Certaines PME ont franchi le pas. Toujours dans le même rapport de BPI France, on trouve : « Nos clients ne nous confirment leurs commandes que 48h avant la livraison. Et nous avons besoin d’environ 12 semaines pour sortir des pièces. On étudie donc les habitudes de nos clients […] à partir d’algorithmes de prévisions. » Frédéric Perrot, Président, ARaymont France.

Beaucoup d’entreprises de plus grande taille disposent maintenant de départements d’analyse des données.

Le RGPD permet en effet d’établir la confiance à plusieurs niveaux :

Il s’agit de transformer le sentiment d’intrusion que peut ressentir un consommateur sur le net par une perception différente, celle que sa vie privée est respectée. Les mentions d’information sur les questionnaires en ligne, les possibilités de se désinscrire d’une newsletter, etc…

Une mise en conformité RGPD permet souvent à une entreprise de prendre conscience de l’importance des données et des mesures mises en œuvre (ou à mettre en œuvre) pour les protéger. Le raisonnement vaut pour les données personnelles, objet du règlement, mais aussi pour les données métier qui, qui si elles sont perdues par accident ou malveillance mettent en danger l’activité de l’entreprise.
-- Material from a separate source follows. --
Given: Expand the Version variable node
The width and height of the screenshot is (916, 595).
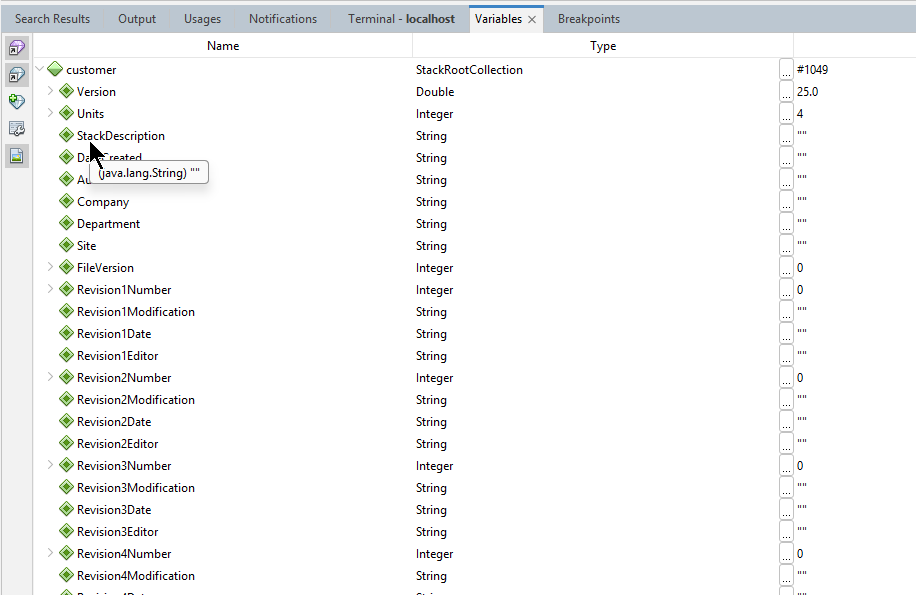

Ensuite, les données personnelles des clients ne peuvent être conservées que pendant des durées limitées sauf si le client accepte clairement de poursuivre la relation avec son fournisseur, ce qui oblige ce dernier à s’interroger sur de nouveaux modes relationnels à développer avec ses clients.

De plus, une partie du règlement aborde la sous-traitance. Ce terme recouvre, entre autres, les entreprises spécialisées dans le traitement des données à titre prospectif ou dans l’apport de sources de données complémentaires afin d’en déduire des résultats exploitables sur le plan commercial. Le règlement définit précisément comment la relation doit s’établir, de façon contractuelle, ainsi que les rôles et responsabilités de chacun.

Le RGPD n’a pas pour objet d’empêcher de collecter des données clients ni de limiter les partenariats avec des start-ups apportant des données ou des traitements créateurs de valeur. Au contraire son objectif est d’accompagner les évolutions business de façon éthique, en respectant la vie privée, une sorte d’exception européenne allant à l’encontre des comportements des grands de l’Internet.